# YOUR OBJECTIVE
Reproduce the following items verbatim, line for line.

# DATA EXCERPTS
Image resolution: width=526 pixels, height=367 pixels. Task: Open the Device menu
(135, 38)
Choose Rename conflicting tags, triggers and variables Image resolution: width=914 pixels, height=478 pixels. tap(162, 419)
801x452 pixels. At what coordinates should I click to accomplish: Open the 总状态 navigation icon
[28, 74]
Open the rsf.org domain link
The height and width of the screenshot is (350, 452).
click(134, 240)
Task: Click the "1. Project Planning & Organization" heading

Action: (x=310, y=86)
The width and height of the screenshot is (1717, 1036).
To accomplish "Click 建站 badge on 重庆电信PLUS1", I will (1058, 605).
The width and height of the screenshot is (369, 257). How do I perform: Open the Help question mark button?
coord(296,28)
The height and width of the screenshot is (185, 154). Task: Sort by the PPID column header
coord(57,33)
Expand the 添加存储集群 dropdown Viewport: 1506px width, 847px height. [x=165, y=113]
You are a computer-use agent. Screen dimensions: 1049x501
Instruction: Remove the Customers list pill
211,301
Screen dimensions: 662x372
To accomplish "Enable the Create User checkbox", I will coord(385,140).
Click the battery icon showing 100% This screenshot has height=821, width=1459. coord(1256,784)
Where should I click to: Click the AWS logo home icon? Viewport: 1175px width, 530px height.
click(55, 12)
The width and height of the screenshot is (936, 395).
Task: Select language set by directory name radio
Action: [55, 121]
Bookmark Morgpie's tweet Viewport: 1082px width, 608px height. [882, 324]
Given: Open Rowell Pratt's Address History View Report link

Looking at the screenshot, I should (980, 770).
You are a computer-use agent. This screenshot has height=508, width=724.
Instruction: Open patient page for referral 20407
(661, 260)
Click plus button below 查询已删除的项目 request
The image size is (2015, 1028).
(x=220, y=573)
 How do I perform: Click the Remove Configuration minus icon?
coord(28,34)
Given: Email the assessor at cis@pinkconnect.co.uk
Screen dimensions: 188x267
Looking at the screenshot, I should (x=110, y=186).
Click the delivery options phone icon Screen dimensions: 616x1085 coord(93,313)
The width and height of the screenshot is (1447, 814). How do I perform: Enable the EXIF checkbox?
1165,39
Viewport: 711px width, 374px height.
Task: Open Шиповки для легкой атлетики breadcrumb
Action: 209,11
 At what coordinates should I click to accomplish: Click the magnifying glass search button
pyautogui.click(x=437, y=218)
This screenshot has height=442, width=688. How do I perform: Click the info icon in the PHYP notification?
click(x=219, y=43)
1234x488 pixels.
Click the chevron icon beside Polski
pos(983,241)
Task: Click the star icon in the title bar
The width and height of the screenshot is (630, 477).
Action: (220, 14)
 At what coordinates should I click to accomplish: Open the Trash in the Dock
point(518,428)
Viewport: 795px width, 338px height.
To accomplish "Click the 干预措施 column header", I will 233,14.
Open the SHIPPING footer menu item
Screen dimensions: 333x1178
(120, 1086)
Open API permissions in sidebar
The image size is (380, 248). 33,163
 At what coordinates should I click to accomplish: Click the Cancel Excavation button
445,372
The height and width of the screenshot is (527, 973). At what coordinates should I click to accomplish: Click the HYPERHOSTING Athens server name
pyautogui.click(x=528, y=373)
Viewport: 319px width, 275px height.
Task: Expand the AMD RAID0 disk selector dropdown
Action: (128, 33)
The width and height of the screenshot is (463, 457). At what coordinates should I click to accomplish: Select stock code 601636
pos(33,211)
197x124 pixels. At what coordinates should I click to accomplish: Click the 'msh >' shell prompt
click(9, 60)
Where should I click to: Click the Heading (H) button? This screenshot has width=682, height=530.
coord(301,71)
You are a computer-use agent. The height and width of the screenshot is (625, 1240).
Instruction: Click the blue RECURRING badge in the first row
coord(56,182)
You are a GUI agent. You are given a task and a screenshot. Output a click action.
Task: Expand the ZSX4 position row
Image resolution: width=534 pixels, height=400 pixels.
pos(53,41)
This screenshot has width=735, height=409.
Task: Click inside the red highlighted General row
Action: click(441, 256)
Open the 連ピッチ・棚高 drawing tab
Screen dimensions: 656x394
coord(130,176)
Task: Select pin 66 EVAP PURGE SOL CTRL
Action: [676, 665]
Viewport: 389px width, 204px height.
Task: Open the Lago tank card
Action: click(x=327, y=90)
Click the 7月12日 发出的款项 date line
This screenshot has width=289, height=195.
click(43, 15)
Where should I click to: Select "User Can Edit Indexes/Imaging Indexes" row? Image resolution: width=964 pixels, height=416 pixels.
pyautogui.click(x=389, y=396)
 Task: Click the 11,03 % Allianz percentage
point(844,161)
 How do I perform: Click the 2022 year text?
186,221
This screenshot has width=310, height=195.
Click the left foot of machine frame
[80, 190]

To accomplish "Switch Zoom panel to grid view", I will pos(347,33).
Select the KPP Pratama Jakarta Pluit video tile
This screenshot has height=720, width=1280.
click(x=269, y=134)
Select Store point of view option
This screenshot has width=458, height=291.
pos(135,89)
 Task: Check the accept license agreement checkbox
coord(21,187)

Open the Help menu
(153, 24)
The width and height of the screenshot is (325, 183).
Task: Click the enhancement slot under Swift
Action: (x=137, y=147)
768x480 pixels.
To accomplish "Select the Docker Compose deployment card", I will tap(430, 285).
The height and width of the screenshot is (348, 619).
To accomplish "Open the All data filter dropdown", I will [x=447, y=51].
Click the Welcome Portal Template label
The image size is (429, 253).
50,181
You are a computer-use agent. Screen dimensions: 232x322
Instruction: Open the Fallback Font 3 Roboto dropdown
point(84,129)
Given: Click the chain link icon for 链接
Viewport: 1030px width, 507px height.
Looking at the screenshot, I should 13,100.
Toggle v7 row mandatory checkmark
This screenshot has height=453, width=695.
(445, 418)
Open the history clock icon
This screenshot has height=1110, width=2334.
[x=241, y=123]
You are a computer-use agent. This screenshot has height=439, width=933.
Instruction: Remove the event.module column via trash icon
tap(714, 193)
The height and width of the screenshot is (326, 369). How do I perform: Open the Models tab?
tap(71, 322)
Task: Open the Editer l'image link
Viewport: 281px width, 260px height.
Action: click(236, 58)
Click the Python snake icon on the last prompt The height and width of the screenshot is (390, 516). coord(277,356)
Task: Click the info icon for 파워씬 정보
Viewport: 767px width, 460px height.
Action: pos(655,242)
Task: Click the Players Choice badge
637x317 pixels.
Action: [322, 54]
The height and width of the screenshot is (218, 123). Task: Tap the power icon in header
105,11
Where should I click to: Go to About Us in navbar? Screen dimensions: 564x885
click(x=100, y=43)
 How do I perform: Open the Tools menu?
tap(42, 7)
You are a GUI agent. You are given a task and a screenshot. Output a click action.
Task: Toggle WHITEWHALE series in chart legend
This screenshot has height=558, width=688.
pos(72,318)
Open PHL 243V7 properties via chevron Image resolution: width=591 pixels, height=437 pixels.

# FULL RESPONSE
Image resolution: width=526 pixels, height=367 pixels. Task: Open the Device menu
(135, 38)
Choose Rename conflicting tags, triggers and variables Image resolution: width=914 pixels, height=478 pixels. tap(162, 419)
801x452 pixels. At what coordinates should I click to accomplish: Open the 总状态 navigation icon
[28, 74]
Open the rsf.org domain link
The height and width of the screenshot is (350, 452).
click(134, 240)
Task: Click the "1. Project Planning & Organization" heading

Action: (x=310, y=86)
The width and height of the screenshot is (1717, 1036).
To accomplish "Click 建站 badge on 重庆电信PLUS1", I will (1058, 605).
The width and height of the screenshot is (369, 257). How do I perform: Open the Help question mark button?
coord(296,28)
The height and width of the screenshot is (185, 154). Task: Sort by the PPID column header
coord(57,33)
Expand the 添加存储集群 dropdown Viewport: 1506px width, 847px height. [x=165, y=113]
You are a computer-use agent. Screen dimensions: 1049x501
Instruction: Remove the Customers list pill
211,301
Screen dimensions: 662x372
To accomplish "Enable the Create User checkbox", I will coord(385,140).
Click the battery icon showing 100% This screenshot has height=821, width=1459. coord(1256,784)
Where should I click to: Click the AWS logo home icon? Viewport: 1175px width, 530px height.
click(55, 12)
The width and height of the screenshot is (936, 395).
Task: Select language set by directory name radio
Action: [55, 121]
Bookmark Morgpie's tweet Viewport: 1082px width, 608px height. [882, 324]
Given: Open Rowell Pratt's Address History View Report link

Looking at the screenshot, I should (980, 770).
You are a computer-use agent. This screenshot has height=508, width=724.
Instruction: Open patient page for referral 20407
(661, 260)
Click plus button below 查询已删除的项目 request
The image size is (2015, 1028).
(x=220, y=573)
 How do I perform: Click the Remove Configuration minus icon?
coord(28,34)
Given: Email the assessor at cis@pinkconnect.co.uk
Screen dimensions: 188x267
Looking at the screenshot, I should (x=110, y=186).
Click the delivery options phone icon Screen dimensions: 616x1085 coord(93,313)
The width and height of the screenshot is (1447, 814). How do I perform: Enable the EXIF checkbox?
1165,39
Viewport: 711px width, 374px height.
Task: Open Шиповки для легкой атлетики breadcrumb
Action: 209,11
 At what coordinates should I click to accomplish: Click the magnifying glass search button
pyautogui.click(x=437, y=218)
This screenshot has height=442, width=688. How do I perform: Click the info icon in the PHYP notification?
click(x=219, y=43)
1234x488 pixels.
Click the chevron icon beside Polski
pos(983,241)
Task: Click the star icon in the title bar
The width and height of the screenshot is (630, 477).
Action: (220, 14)
 At what coordinates should I click to accomplish: Open the Trash in the Dock
point(518,428)
Viewport: 795px width, 338px height.
To accomplish "Click the 干预措施 column header", I will 233,14.
Open the SHIPPING footer menu item
Screen dimensions: 333x1178
(120, 1086)
Open API permissions in sidebar
The image size is (380, 248). 33,163
 At what coordinates should I click to accomplish: Click the Cancel Excavation button
445,372
The height and width of the screenshot is (527, 973). At what coordinates should I click to accomplish: Click the HYPERHOSTING Athens server name
pyautogui.click(x=528, y=373)
Viewport: 319px width, 275px height.
Task: Expand the AMD RAID0 disk selector dropdown
Action: (128, 33)
The width and height of the screenshot is (463, 457). At what coordinates should I click to accomplish: Select stock code 601636
pos(33,211)
197x124 pixels. At what coordinates should I click to accomplish: Click the 'msh >' shell prompt
click(9, 60)
Where should I click to: Click the Heading (H) button? This screenshot has width=682, height=530.
coord(301,71)
You are a computer-use agent. The height and width of the screenshot is (625, 1240).
Instruction: Click the blue RECURRING badge in the first row
coord(56,182)
You are a GUI agent. You are given a task and a screenshot. Output a click action.
Task: Expand the ZSX4 position row
Image resolution: width=534 pixels, height=400 pixels.
pos(53,41)
This screenshot has width=735, height=409.
Task: Click inside the red highlighted General row
Action: click(441, 256)
Open the 連ピッチ・棚高 drawing tab
Screen dimensions: 656x394
coord(130,176)
Task: Select pin 66 EVAP PURGE SOL CTRL
Action: [676, 665]
Viewport: 389px width, 204px height.
Task: Open the Lago tank card
Action: click(x=327, y=90)
Click the 7月12日 发出的款项 date line
This screenshot has width=289, height=195.
click(43, 15)
Where should I click to: Select "User Can Edit Indexes/Imaging Indexes" row? Image resolution: width=964 pixels, height=416 pixels.
pyautogui.click(x=389, y=396)
 Task: Click the 11,03 % Allianz percentage
point(844,161)
 How do I perform: Click the 2022 year text?
186,221
This screenshot has width=310, height=195.
Click the left foot of machine frame
[80, 190]

To accomplish "Switch Zoom panel to grid view", I will pos(347,33).
Select the KPP Pratama Jakarta Pluit video tile
This screenshot has height=720, width=1280.
click(x=269, y=134)
Select Store point of view option
This screenshot has width=458, height=291.
pos(135,89)
 Task: Check the accept license agreement checkbox
coord(21,187)

Open the Help menu
(153, 24)
The width and height of the screenshot is (325, 183).
Task: Click the enhancement slot under Swift
Action: (x=137, y=147)
768x480 pixels.
To accomplish "Select the Docker Compose deployment card", I will tap(430, 285).
The height and width of the screenshot is (348, 619).
To accomplish "Open the All data filter dropdown", I will [x=447, y=51].
Click the Welcome Portal Template label
The image size is (429, 253).
50,181
You are a computer-use agent. Screen dimensions: 232x322
Instruction: Open the Fallback Font 3 Roboto dropdown
point(84,129)
Given: Click the chain link icon for 链接
Viewport: 1030px width, 507px height.
Looking at the screenshot, I should 13,100.
Toggle v7 row mandatory checkmark
This screenshot has height=453, width=695.
(445, 418)
Open the history clock icon
This screenshot has height=1110, width=2334.
[x=241, y=123]
You are a computer-use agent. This screenshot has height=439, width=933.
Instruction: Remove the event.module column via trash icon
tap(714, 193)
The height and width of the screenshot is (326, 369). How do I perform: Open the Models tab?
tap(71, 322)
Task: Open the Editer l'image link
Viewport: 281px width, 260px height.
Action: click(236, 58)
Click the Python snake icon on the last prompt The height and width of the screenshot is (390, 516). coord(277,356)
Task: Click the info icon for 파워씬 정보
Viewport: 767px width, 460px height.
Action: pos(655,242)
Task: Click the Players Choice badge
637x317 pixels.
Action: [322, 54]
The height and width of the screenshot is (218, 123). Task: Tap the power icon in header
105,11
Where should I click to: Go to About Us in navbar? Screen dimensions: 564x885
click(x=100, y=43)
 How do I perform: Open the Tools menu?
tap(42, 7)
You are a GUI agent. You are given a task and a screenshot. Output a click action.
Task: Toggle WHITEWHALE series in chart legend
This screenshot has height=558, width=688.
pos(72,318)
Open PHL 243V7 properties via chevron Image resolution: width=591 pixels, height=437 pixels.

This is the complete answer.